Toronto Transit Commission Davisville Division
Davisville Yard is one of 4 TTC Rapid Transit yards. It is located at Davisville Station, at the intersection of Yonge St. and Chaplin Cres. It was built in 1951, and officially opened in 1954, with the Yonge Subway. It housed the cars before the line actually opened.
Davisville is a division of Wilson Yard, with crews being based primarily out of the larger Wilson yard. Wilson can perform the major rebuilding and repairs, while Davisville can only perform some repairs and cleaning.
Although the Sheppard line trains are stored in the tailtracks at Sheppard-Yonge Station, trains are periodically run down to Davisville for maintenance and cleaning, which cannot be done in the tailtracks.
It should be noted that the TTC's headquarters in the McBrien Building is located nearby at Yonge & Davisville, built over the Davisville Station bus bays.

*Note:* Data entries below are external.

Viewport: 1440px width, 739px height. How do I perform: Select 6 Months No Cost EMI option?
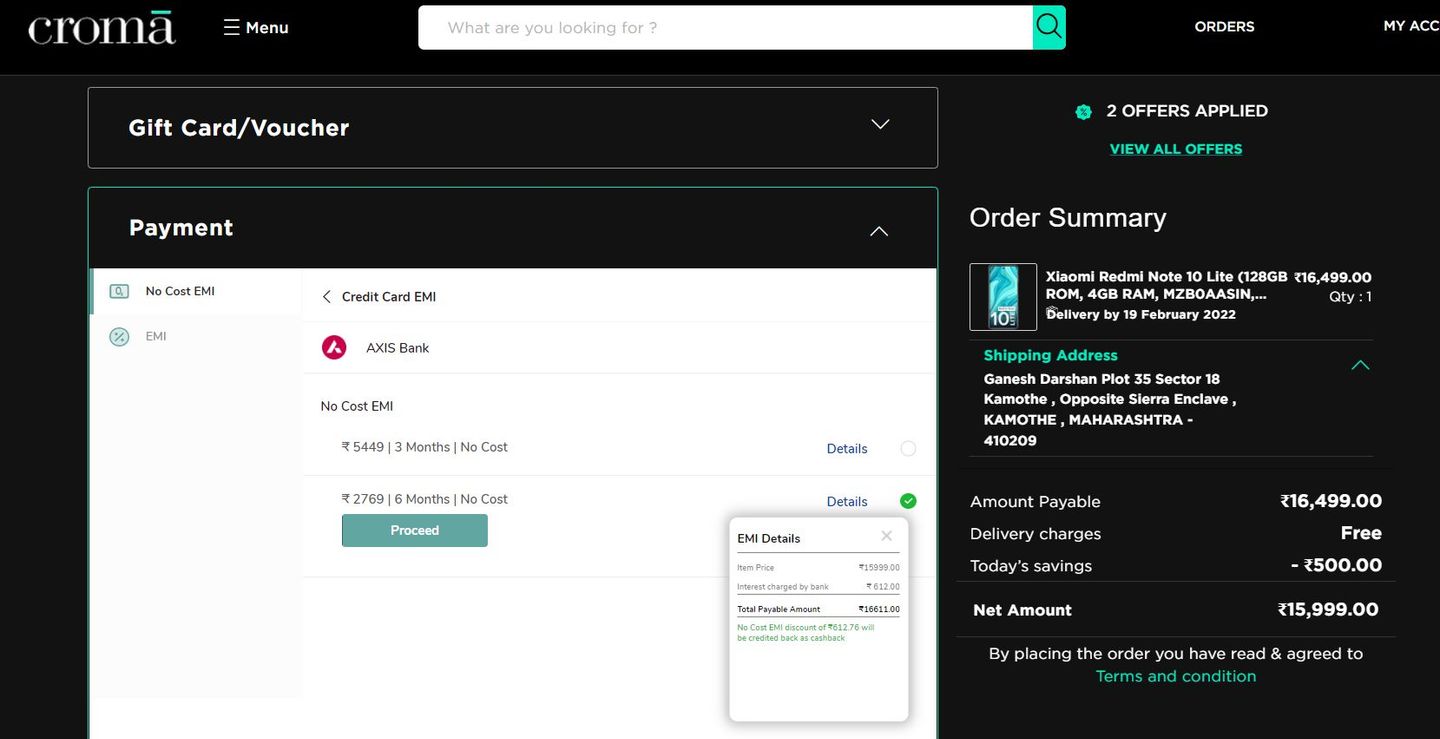coord(908,501)
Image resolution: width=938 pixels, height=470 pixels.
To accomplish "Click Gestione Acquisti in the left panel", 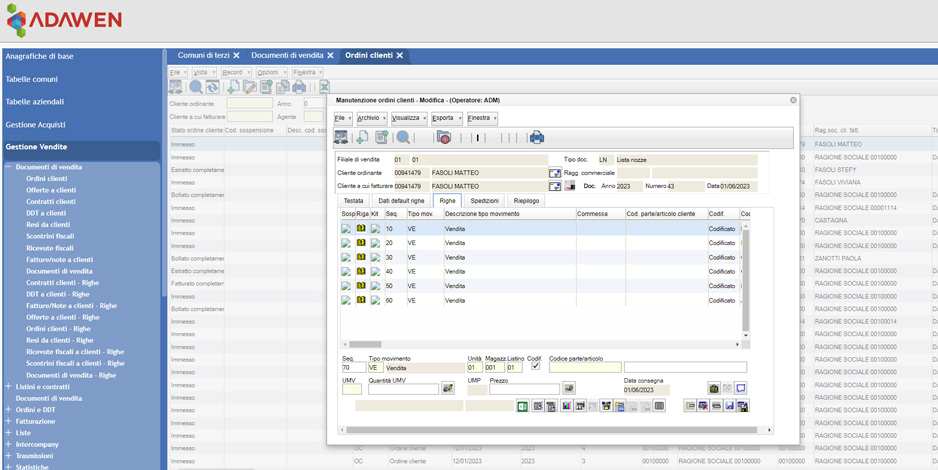I will click(x=36, y=125).
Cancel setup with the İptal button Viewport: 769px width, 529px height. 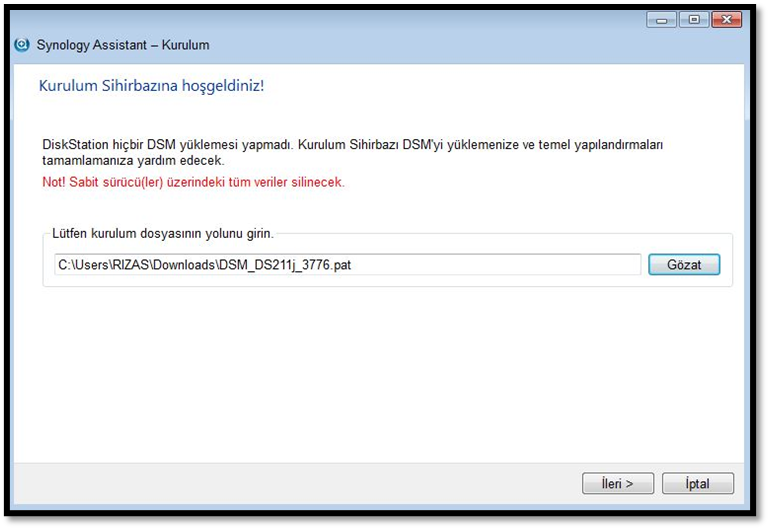point(697,484)
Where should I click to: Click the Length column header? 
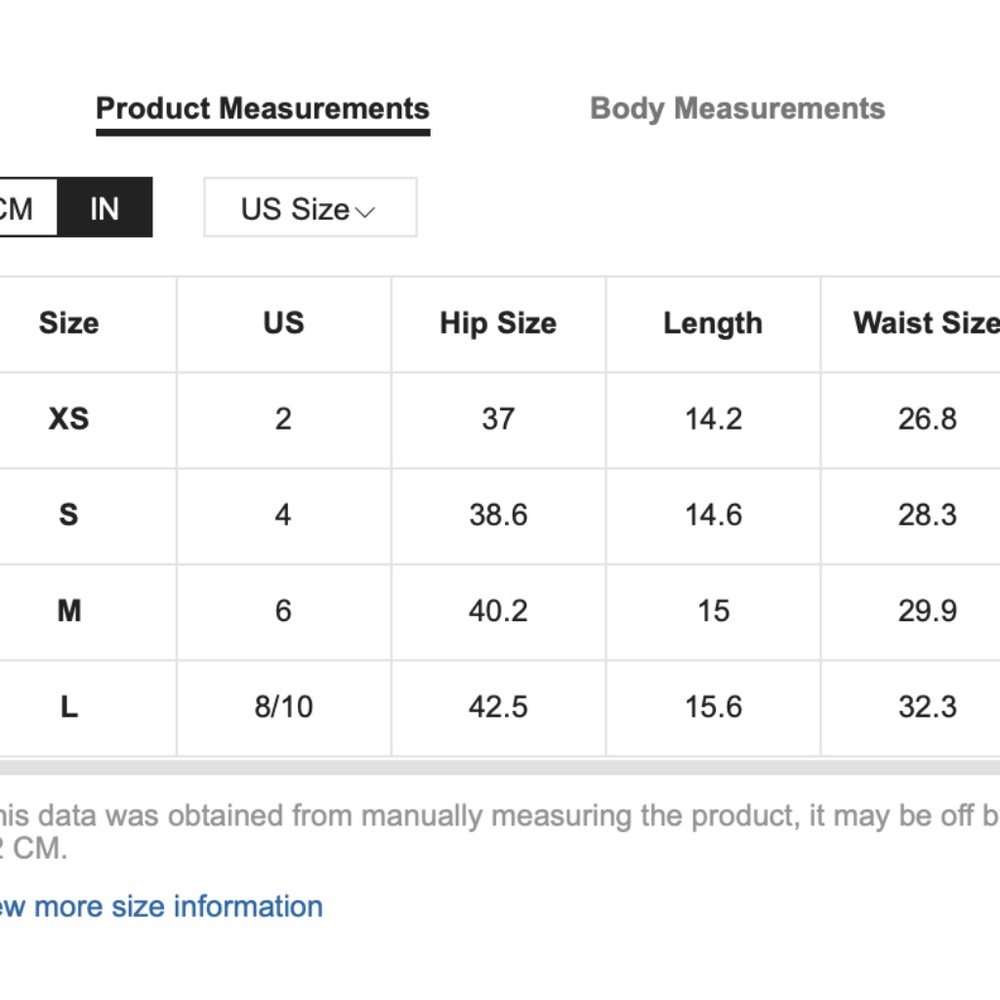713,323
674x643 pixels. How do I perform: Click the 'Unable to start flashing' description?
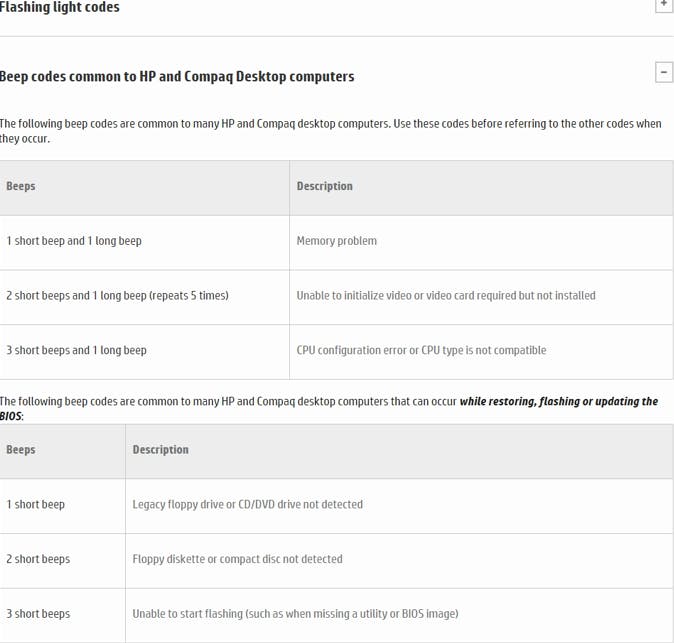point(295,614)
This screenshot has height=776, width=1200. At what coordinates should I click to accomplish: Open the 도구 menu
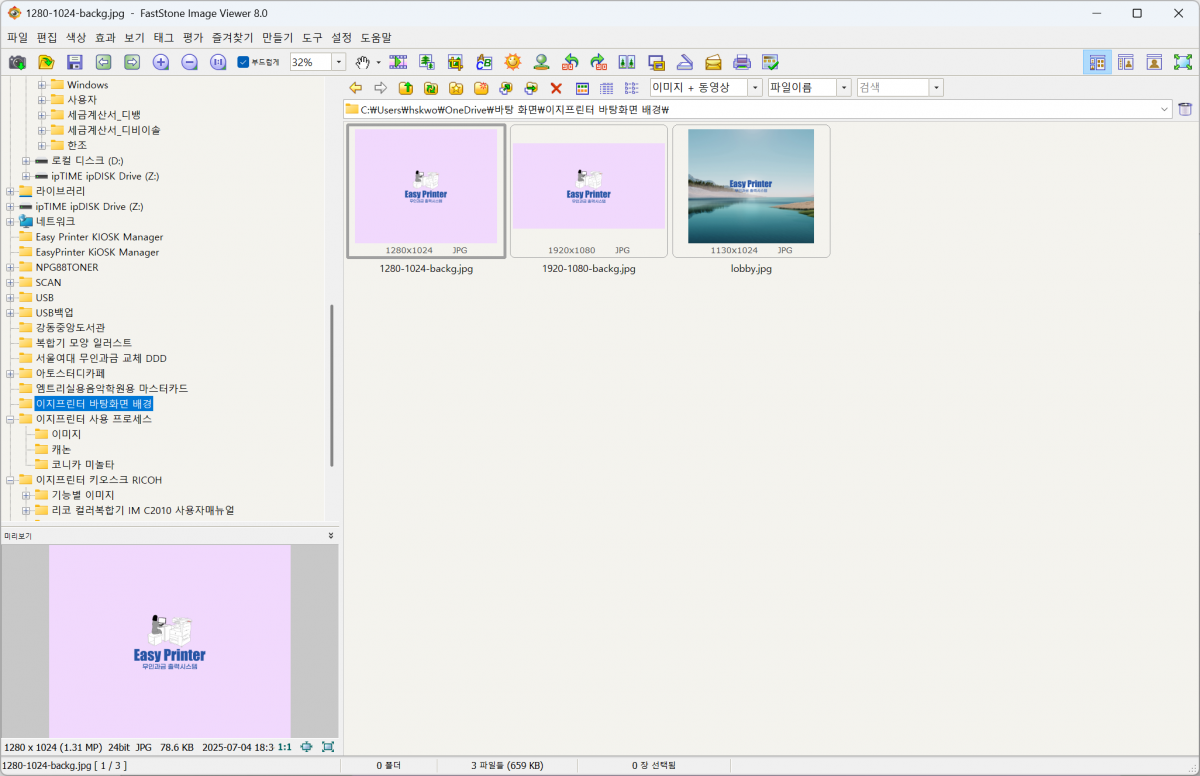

Davisville officially opened in 1953, before the original Yonge subway it hosted cars to opened. The first cars to arrive were 5000 and 5001, originally delivered to Hillcrest and displayed at the CNE by putting them on streetcar trucks and towing them down. A famous story involves the transfer of the subway cars from the CNE to Davisville: The lead car (5000) derailed on the temporary tracks down into the yard. It could be moved into the yard that night, but its partner car 5001 was forced to stay the day in Lawton Loop, which attracted many sightseers. 5001 was reunited with its partner 5000 in Davisville the following night. The next car deliveries were delivered directly to Davisville Yard via the CN's Belt Line railway, which passed directly over the yard. This connection with the Belt Line would be discontinued when the Spadina Expressway severed the rail line in the late 60's/early 70's.
Davisville was a modest yard; it held all the cars for the Yonge and University lines, as well as the ability to perform minor maintenance/repairs and cleaning. Cars that needed major rebuilding and repairs, however, were trucked from Davisville to Hillcrest. When the much-larger Greenwood Yard opened in 1966, it provided not only much-needed extra capacity to the cramped Davisville, it also boasted a full maintenance division, where major maintenance could be carried out on cars.
After the north Yonge extensions, Davisville was very close to capacity. The Spadina extension would push it over, so Wilson Yard was opened on the Spadina line in 1978. It was a much larger yard than even Greenwood, and it also contained a full maintenance division, so cars would not have to go to Greenwood for repairs.
Wilson was so large that Davisville was nearly rendered useless; when repairs to the retaining wall in the mid-1990s forced the closure of the entire yard, all but 4 trains were stored in Wilson, with the remaining 4 stored at Finch Station (3 in the tail tracks, 1 in the platform). Even after the repairs to the wall were completed, Davisville was not reactivated, and was used primarily for storage of old retired equipment and work cars.
In 2002, Davisville was finally reactivated as the Sheppard subway would need a place to store cars at, and while the cars for that line are stored in the tailtracks at Sheppard-Yonge, there would need to be a closer location than Wilson to perform maintenance and cleaning. Now, Davisville is back to near its old glory, busy storing regular service cars as well as H1 work trains. When the yard was reactivated, the carhouse building was expanded so the cars for the Sheppard line could be fully housed inside.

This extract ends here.